Dodge: “What was that country? It was on TV last night. Something with an H…”
Dodge: “You should never be allowed to name a country.”
Well, I am having terrible allergic reactions, or it might be a cold. Not really sure of anything except the fact that I can’t breathe properly, and my head feels like it weighs a ton. Last night I was sitting in the dining room with a headache and I felt like my forehead must have become like Poe’s in “The Exiles”, overly huge and faintly glowing. Plus, I think my subconscious has been affected because I had a dream that involved Lady Gaga, my new Irish dance steps, and a yellow ceramic chicken.
And a few nights ago I had a dream that I was reciting Lincoln’s Gettysburg address in the rain, in the middle of a strip-mall parking lot, in order to convince someone to lend me their cell phone because I was lost. Weirdly, my tactics worked and I got the phone. Unfortunately, I realized I didn’t know the number. Then I said, “What the heck? I can memorize the Gettyburg address, but not my best friend’s phone number?”
Maybe the point of the dream was that I need to rethink my memorizational priorities. However, there was also a sinister pumpkin-murder scene, so… what? ‘By the way, be on the lookout for vengeful jack-o-lanterns?’ Thanks, Subconscious. Very helpful.
Anyway… Randomness commence!
I am turning into a squirrel… I am harvesting things madly and storing them away in all manner of ways. My bedroom (or should I say nest?) smells “earthy” as Mom says. Also, I ran into the road and was nearly hit by a car.
This weekend I am going to see “The Taming of the Shrew” with Mom. (Hopefully I will not cough/sneeze in the middle of it.) Yay, Shakespeare! And here is the illustrious Bard himself, on my closet door, helpfully saying one of his best quotes.
That, my friends, is why Shakespeare is classic. Sure, his language is different, but the main points are things we all experience. (Also: proof that boys never change.)
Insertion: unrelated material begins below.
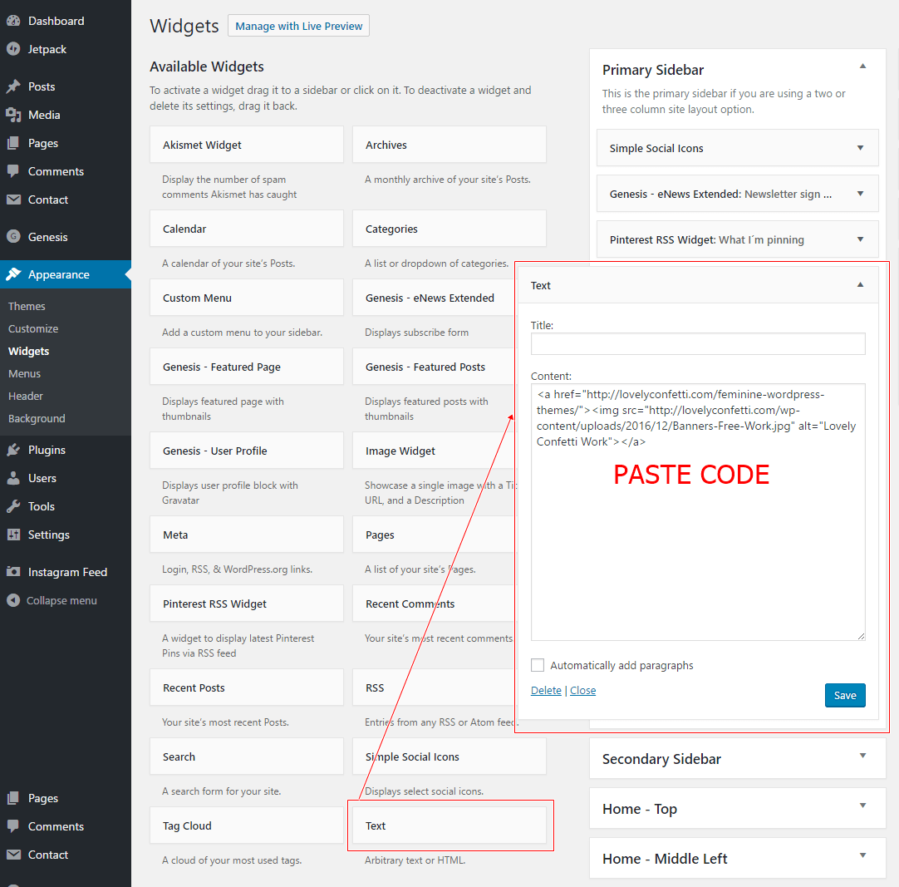Expand the Simple Social Icons widget dropdown

860,147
The cricket outside my window just made a depressed little “crick-crick” noise. Usually he is enthusiastic to the point of almost becoming obnoxious, but now I feel bad for the poor guy. “Crick-crick”, there he goes again, slow and quiet. I know, little guy, summer is o-ver.
Mom: “Remember just a few weeks ago, it was so hot we couldn’t stay at our house?”
Me: “Remember how I had a mental breakdown like every five minutes?”
Mom: (with a pained look) “Yes.”
Me: “I think my brain cells were getting baked or something.”
Mom: just sips her Coke knowingly.
Me: “I’m going to say I’m sad summer’s over. But I’m really not.”
(Augh! A gnat was flying at me so I waved it away, and touched it by accident! Gross.)